Number of ways in which 8 person can be seated in three different taxies each having 3 seats for passenger and duly numbered. internal arrangement matters.
My approach:
Method (1):- Since seats are numbered, we can consider all seats to be different. I want to seat eight persons on $9$ seats, which can be done by $C(9,8) \cdot 8! = 9!$.
Method (2):- First, I'll make $3$ unnumbered group of sizes $3,3,2$, which can be done in $\frac {8!}{3! \cdot 3! \cdot 2! \cdot 2!}$ ways. Now I will distribute these group to $3$ taxis, which can be done in $3!$ ways. And internal arrangement of seats in the taxis can be done in $3!$, $3!$, $2!$. So final answer will be $$\frac {8!}{3! \cdot 3! \cdot 2! \cdot 2!} \cdot {3! \cdot 3! \cdot 3! \cdot 2!}$$ That is equal to $3 \cdot 8!$.

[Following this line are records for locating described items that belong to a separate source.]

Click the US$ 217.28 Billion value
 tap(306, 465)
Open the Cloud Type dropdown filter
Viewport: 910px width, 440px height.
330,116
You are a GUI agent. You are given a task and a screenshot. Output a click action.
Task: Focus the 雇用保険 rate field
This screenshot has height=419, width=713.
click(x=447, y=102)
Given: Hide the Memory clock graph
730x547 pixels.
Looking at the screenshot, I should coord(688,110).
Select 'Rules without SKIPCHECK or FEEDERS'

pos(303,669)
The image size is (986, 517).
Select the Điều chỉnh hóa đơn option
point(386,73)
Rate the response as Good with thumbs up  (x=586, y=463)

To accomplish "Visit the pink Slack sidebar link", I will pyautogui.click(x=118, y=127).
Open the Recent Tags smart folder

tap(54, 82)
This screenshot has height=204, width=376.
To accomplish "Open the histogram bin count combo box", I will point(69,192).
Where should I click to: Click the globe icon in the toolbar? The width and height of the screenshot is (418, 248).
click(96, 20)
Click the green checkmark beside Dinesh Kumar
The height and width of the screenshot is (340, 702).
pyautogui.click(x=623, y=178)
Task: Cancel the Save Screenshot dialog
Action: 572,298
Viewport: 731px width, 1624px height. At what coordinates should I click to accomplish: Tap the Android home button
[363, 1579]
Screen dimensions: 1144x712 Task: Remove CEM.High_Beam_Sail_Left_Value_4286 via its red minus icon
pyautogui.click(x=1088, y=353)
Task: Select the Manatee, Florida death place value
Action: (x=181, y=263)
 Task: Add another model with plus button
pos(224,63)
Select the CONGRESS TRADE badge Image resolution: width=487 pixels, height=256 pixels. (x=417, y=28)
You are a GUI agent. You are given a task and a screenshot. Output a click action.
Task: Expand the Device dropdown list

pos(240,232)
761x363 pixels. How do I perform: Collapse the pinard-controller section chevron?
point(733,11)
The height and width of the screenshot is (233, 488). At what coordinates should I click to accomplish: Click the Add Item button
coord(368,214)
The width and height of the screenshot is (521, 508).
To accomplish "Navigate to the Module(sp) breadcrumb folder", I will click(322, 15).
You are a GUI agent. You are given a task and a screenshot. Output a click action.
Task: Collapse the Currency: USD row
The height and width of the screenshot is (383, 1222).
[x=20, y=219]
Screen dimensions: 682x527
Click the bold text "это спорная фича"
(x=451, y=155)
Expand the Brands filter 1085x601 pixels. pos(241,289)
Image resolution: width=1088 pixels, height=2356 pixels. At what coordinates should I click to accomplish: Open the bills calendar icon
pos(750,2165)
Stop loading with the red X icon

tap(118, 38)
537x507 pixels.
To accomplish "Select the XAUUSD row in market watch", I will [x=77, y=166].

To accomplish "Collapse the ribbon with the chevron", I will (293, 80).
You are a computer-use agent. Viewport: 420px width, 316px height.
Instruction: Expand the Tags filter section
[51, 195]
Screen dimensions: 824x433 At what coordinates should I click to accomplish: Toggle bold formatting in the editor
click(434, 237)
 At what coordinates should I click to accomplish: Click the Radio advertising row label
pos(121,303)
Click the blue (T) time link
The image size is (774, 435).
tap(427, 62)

What is going wrong in second method?
I want to know mistake in second problem.
Best Answer
There are three seats available in the taxi which holds only two people. The two people in that taxi can be seated in $3! = 3 \cdot 2$ ways since there are three ways to seat the younger person and two ways to seat the older person. Replacing the factor of $2!$ by $3!$ in your second method yields $$\frac{8!}{3!3!2!2!} \cdot 3! \cdot 3! \cdot 3! \cdot 3! = 8! \cdot 3 \cdot 3 = 9!$$ in agreement with the correct answer you obtained using your first (simpler) method.